Sean se percató de que Connolly empezaba a moverse a su izquierda, dispuesto a precipitarse hacia el tipo, y extendiendo la mano y sin apartar la mirada de él, le preguntó:

– ¿Cómo te llamas?

– ¿Eh? Kent.

– ¿Qué tal, Kent? Soy Devine, policía estatal. Desearía que dieras dos pasos atrás y te alejaras del arma.

– ¿Del arma?

– De la espada, Kent. Haz dos pasos atrás. ¿Cómo te apellidas?

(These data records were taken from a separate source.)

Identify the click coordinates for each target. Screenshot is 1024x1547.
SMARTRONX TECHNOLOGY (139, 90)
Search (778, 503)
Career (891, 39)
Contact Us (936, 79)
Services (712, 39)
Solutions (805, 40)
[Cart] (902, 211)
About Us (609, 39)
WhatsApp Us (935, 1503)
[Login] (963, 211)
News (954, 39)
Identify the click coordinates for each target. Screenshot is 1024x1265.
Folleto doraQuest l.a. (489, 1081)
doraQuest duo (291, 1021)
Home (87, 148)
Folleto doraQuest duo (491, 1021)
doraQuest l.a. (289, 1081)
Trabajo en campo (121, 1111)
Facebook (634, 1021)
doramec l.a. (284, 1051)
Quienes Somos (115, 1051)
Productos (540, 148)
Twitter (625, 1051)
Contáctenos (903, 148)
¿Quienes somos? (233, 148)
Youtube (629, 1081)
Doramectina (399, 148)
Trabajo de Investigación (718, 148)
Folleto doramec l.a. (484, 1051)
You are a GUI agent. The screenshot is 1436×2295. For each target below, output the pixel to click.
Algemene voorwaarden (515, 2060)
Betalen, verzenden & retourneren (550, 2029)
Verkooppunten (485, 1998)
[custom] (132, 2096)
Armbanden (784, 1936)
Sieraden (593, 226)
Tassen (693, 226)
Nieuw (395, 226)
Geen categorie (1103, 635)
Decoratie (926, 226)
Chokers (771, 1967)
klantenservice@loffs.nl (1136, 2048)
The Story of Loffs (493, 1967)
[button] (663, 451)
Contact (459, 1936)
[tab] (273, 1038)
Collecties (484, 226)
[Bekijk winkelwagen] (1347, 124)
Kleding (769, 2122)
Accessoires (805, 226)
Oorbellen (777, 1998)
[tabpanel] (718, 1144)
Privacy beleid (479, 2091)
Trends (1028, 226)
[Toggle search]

– Brewer -respondió, y se echó hacia atrás, con las palmas de la mano hacia arriba y extendidas como si estuviera convencido de que en cualquier momento iban a sacar las cuatro Glocks a la vez y le iban a disparar.

Sean sonrió, le hizo un gesto de asentimiento a Whitey, y preguntó:

– ¡Eh, Kent! ¿Qué es lo que estabas haciendo? A mí me pareció alguna clase de ballet -se encogió de hombros-. Sí, claro, con una espada, pero…

Kent vio que Whitey se agachaba junto a la espada y que la cogía con suavidad por la empuñadura con un pañuelo.

– Kendo.

– ¿Y eso qué es, Kent?

– Kendo -repitió Kent-. Es un arte marcial. Voy a clases los martes y los jueves y practico por las mañanas. Sólo estaba practicando. Eso es todo.

Connolly soltó un suspiro.

Souza miró a Connolly y le dijo:

– ¿Te quieres quedar conmigo?

Whitey extendió la espada para que Sean viera el filo. Estaba engrasado, resplandeciente y tan limpio que podría haber salido de fábrica.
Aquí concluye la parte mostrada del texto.